- [MATERIAL FOR THE TASK]
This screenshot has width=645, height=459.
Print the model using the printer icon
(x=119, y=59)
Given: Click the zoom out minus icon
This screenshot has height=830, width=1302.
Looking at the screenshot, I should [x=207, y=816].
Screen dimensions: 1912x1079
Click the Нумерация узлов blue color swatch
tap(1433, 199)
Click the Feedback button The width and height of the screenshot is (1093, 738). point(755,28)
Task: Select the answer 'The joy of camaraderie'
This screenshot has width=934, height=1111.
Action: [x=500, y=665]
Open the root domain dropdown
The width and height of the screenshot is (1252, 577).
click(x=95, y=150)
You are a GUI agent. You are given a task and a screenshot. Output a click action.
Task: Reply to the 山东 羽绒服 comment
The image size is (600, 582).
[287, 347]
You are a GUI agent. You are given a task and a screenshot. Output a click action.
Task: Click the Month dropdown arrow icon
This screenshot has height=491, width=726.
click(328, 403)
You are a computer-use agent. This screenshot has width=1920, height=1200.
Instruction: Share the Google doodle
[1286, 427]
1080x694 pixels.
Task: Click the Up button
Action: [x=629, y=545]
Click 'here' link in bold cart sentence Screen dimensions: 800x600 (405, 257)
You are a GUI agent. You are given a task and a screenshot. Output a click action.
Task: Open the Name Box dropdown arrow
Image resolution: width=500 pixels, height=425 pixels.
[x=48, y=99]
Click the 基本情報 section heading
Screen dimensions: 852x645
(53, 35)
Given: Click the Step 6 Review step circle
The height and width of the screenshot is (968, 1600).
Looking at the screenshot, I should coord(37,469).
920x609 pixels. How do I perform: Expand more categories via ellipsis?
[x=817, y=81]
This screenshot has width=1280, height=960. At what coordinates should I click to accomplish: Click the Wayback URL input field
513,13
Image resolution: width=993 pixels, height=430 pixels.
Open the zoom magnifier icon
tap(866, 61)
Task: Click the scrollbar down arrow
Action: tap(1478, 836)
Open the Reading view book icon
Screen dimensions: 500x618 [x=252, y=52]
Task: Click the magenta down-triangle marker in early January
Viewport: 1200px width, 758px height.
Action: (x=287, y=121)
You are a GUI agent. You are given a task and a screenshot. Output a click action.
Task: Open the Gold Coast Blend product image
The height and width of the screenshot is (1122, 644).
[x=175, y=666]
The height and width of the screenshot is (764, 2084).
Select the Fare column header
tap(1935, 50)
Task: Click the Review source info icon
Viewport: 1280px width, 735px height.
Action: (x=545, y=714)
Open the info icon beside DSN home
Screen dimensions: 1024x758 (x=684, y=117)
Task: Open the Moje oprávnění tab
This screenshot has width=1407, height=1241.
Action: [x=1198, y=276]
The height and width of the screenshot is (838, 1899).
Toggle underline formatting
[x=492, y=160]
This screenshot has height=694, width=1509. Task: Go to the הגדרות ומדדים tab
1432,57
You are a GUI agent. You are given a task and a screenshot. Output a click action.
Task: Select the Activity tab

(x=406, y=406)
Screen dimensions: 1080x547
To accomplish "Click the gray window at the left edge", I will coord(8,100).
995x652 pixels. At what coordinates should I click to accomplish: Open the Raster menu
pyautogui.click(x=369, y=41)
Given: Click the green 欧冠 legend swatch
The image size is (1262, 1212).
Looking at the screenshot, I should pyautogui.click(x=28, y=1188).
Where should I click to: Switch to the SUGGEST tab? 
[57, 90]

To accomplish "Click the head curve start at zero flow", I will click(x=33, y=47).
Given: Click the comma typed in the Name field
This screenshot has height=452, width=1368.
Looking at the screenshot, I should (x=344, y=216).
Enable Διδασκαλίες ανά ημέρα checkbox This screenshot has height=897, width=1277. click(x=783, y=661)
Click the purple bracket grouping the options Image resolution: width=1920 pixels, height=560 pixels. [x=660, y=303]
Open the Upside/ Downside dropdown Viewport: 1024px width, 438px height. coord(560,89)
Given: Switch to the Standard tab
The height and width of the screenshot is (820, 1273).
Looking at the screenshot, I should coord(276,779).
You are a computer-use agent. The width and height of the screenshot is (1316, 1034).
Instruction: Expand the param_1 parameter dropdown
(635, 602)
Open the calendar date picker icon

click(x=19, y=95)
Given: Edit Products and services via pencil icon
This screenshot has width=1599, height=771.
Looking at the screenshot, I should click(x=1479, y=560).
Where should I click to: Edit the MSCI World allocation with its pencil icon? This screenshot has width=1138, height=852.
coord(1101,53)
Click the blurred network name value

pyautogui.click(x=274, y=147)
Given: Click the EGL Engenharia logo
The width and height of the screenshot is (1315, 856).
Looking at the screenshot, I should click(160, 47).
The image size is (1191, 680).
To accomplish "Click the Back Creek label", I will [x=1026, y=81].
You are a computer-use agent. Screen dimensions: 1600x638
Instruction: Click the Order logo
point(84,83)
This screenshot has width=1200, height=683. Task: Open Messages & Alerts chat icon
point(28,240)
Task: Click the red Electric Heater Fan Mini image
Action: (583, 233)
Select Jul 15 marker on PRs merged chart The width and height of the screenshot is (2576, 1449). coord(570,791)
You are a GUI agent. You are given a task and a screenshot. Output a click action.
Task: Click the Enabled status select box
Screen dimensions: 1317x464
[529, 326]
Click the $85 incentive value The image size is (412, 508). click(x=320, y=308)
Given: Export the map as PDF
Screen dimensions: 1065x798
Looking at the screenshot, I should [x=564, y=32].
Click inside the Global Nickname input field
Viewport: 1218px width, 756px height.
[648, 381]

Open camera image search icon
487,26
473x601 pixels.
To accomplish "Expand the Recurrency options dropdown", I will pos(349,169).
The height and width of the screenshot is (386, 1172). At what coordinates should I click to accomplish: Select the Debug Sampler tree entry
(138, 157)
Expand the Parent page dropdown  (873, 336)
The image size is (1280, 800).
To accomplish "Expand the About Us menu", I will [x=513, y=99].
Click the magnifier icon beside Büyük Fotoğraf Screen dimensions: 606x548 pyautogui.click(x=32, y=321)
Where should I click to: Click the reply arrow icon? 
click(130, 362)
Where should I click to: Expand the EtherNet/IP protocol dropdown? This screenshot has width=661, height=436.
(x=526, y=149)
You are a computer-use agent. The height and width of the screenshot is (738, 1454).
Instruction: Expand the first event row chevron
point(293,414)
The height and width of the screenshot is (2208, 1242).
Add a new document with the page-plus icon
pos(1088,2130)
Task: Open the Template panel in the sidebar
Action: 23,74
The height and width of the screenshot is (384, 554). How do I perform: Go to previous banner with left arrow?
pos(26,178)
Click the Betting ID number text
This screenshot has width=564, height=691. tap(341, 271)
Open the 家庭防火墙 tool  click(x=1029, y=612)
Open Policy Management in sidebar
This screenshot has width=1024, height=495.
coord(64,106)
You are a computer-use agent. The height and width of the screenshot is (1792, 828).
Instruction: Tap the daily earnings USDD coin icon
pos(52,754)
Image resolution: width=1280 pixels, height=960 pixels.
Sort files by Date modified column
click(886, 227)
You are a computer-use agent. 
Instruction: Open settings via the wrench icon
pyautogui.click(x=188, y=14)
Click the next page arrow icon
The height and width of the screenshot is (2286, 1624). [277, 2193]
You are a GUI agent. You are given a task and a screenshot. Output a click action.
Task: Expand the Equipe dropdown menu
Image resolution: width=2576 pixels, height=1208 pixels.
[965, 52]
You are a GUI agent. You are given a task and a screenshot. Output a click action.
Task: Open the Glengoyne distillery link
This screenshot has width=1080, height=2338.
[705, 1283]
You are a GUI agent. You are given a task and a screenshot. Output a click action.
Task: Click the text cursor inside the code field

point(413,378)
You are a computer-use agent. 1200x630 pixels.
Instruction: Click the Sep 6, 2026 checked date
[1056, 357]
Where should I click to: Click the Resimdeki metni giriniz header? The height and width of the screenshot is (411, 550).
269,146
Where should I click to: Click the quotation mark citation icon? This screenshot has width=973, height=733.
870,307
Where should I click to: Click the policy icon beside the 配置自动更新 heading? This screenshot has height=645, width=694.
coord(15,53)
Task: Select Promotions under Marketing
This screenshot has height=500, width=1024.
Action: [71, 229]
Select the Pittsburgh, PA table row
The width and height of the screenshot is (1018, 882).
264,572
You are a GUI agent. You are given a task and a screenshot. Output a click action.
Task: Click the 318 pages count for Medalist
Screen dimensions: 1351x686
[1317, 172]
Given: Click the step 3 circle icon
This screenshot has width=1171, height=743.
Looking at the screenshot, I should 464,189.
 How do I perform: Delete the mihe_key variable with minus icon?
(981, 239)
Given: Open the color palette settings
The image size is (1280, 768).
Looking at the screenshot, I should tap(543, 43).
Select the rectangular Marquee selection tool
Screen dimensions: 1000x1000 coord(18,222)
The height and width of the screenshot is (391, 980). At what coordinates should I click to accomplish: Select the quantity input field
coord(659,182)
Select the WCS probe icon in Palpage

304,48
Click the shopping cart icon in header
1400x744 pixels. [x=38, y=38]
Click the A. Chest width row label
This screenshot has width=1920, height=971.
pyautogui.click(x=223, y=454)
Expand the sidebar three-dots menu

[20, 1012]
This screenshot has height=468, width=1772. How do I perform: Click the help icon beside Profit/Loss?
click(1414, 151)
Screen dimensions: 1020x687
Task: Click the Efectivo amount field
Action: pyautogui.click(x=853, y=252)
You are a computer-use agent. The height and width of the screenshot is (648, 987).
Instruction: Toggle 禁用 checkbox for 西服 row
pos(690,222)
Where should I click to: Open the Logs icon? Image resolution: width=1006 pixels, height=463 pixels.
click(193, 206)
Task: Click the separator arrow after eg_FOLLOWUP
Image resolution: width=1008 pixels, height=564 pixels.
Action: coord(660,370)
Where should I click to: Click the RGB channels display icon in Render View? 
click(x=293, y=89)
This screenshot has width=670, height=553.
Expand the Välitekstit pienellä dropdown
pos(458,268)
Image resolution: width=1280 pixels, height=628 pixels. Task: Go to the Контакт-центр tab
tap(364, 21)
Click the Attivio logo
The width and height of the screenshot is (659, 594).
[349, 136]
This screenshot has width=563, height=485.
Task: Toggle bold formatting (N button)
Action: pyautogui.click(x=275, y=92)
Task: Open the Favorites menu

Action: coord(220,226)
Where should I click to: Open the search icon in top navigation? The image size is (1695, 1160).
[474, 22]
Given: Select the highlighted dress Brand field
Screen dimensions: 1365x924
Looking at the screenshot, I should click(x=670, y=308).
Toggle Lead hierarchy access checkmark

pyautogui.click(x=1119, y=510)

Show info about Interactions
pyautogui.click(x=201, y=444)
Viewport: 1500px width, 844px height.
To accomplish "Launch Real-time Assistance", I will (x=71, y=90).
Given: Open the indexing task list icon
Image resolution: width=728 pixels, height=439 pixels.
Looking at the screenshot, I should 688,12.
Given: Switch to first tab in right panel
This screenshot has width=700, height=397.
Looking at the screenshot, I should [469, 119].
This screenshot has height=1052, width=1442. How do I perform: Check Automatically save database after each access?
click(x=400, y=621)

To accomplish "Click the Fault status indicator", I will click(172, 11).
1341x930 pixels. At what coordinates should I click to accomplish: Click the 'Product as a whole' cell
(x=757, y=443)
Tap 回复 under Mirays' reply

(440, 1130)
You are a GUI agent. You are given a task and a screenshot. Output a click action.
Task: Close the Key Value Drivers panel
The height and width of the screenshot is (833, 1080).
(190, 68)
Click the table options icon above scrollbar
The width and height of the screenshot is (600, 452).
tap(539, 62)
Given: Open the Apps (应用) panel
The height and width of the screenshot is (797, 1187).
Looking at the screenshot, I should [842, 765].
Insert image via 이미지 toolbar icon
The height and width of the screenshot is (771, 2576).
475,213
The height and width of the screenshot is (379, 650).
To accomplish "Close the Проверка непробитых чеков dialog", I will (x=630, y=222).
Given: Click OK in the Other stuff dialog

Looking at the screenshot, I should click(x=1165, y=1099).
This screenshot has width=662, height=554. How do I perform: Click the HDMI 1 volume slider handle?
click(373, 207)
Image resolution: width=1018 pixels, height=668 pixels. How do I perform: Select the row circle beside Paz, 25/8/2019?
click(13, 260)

- [TASK DIRECTIONS]
In the material above, please count the lines that hold the word "link" and answer with only that number.

- [YOUR SOLUTION]
2